The safety discussion is nonsense. No use irl so no statistics. And any power storing feature will have dangers. It's energy. Dense. The denser the more dangerous. But not more dangerous than showering or crossing the street.
I hope the people building these things don't think that way... I'd like to keep showering the most dangerous activity in my day.
Mostly though, it's a new technology and interesting to think about. There's also a pretty broad variety of people with different areas of expertise on MR, so when things get technical it's not a bad place to learn.
Yes, different technologies have different dangers. What are they? It's not quite as simple as energy density... Sugar has a pretty high energy density relative to LiIon, for example, but the post office lets you mail it without special precaution. In part it's about the rate at which that energy is released which involves how volatile the materials are, physical barriers, and side reactions that occur in catastrophic events.

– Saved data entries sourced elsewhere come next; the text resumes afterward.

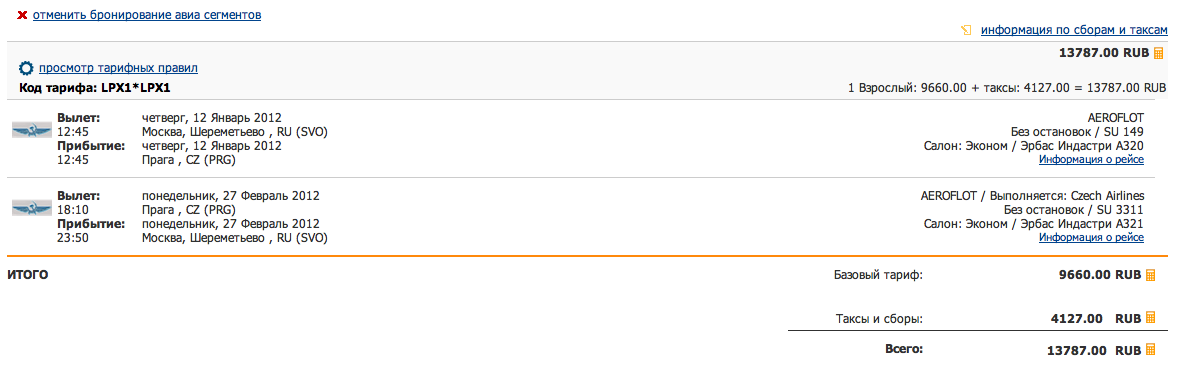Open flight information for SU 3311

[1091, 238]
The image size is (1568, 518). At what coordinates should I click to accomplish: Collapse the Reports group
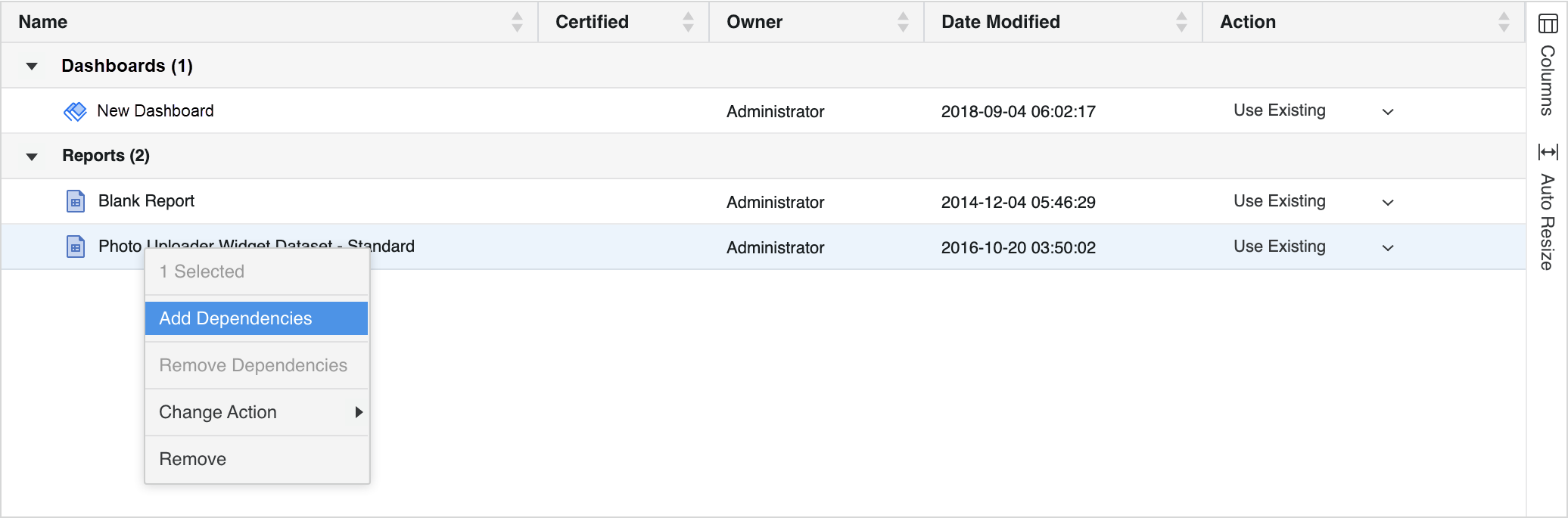(32, 157)
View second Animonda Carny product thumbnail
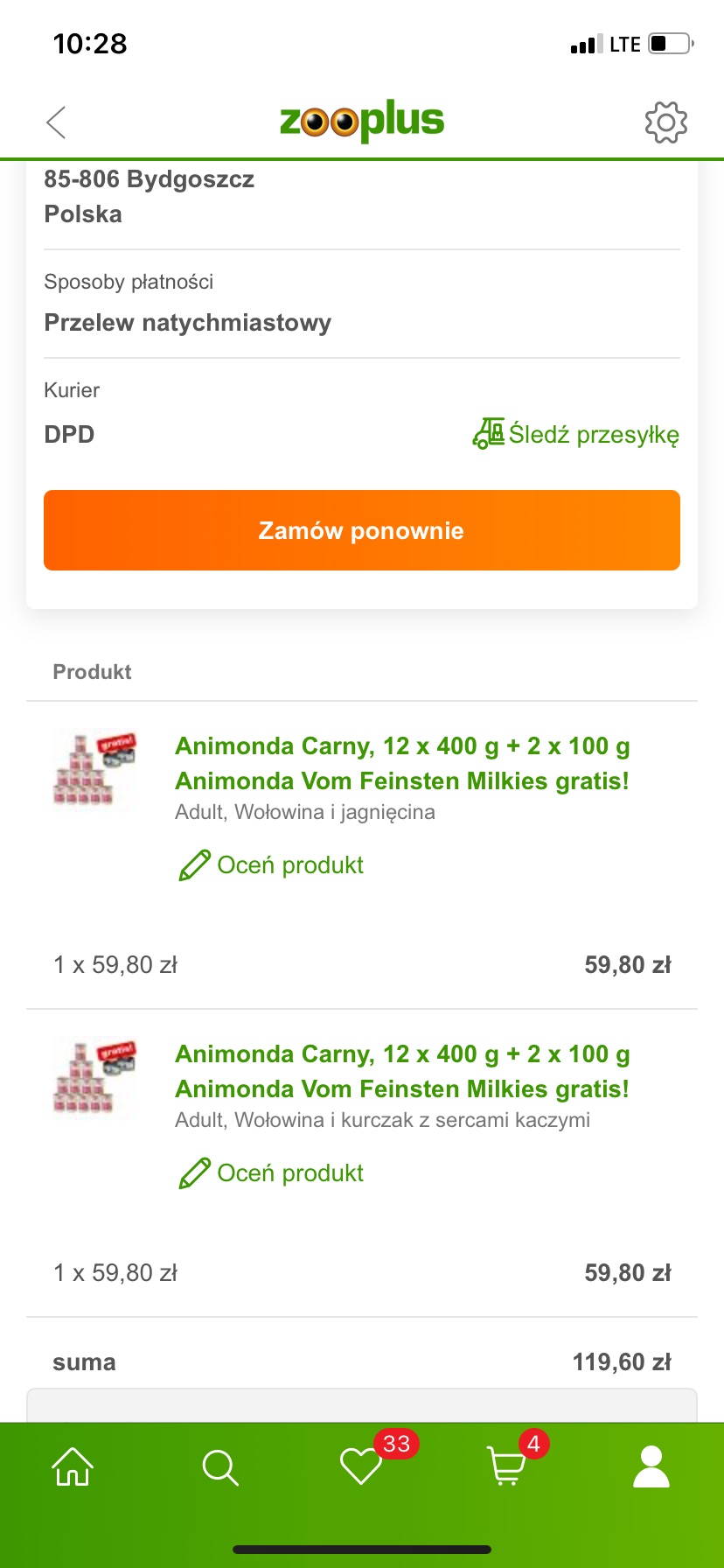 [94, 1076]
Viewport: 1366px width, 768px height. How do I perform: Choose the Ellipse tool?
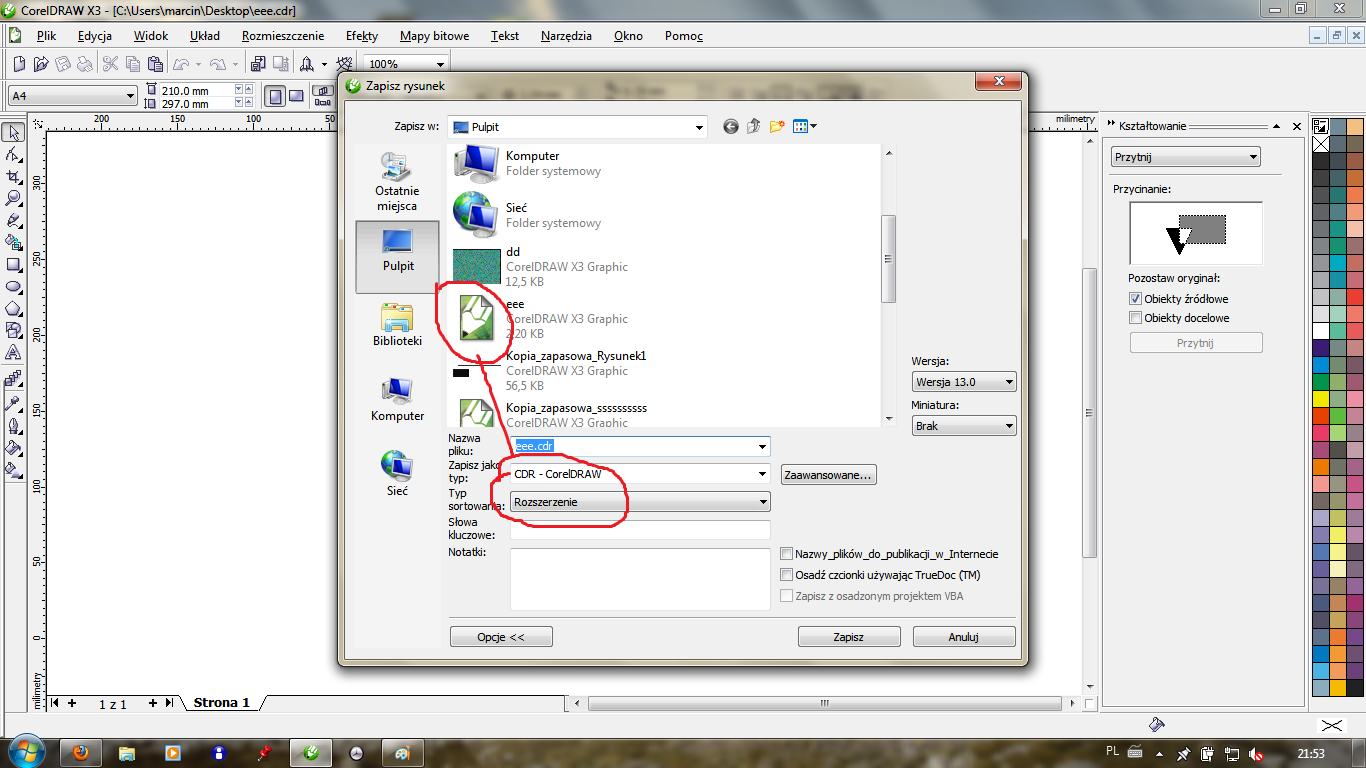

When a LiIon cell goes into thermal runaway (explodes), for example, the cause of the danger isn't the LiIon reaction which involves trading
LiCoO2 and LiC6, (or Mn, or whatever the cathode material is)-- that's just the match that starts the bigger reaction. The danger is that the heat of the cell starts making some nasty and highly
flammable byproducts in side reactions which aren't included in the energy density calculations for the battery. Chief among them, interestingly, is Hydrogen. The others are various flammable hydrocarbons, and then some carbon gasses. Heat plus hydrogen makes more heat and more hydrogen and it's off to the races. Fortunately the hydrogen isn't all generated at once-- it gets generated as more heat is generated.
Sugar, despite its energy density, isn't all that dangerous because it's solid at room temp so doesn't feed itself to the flame very readily.
Wood and plant matter aren't terribly dangerous in everyday life for the same reason, but get enough dust in a silo and give it a spark-- boom!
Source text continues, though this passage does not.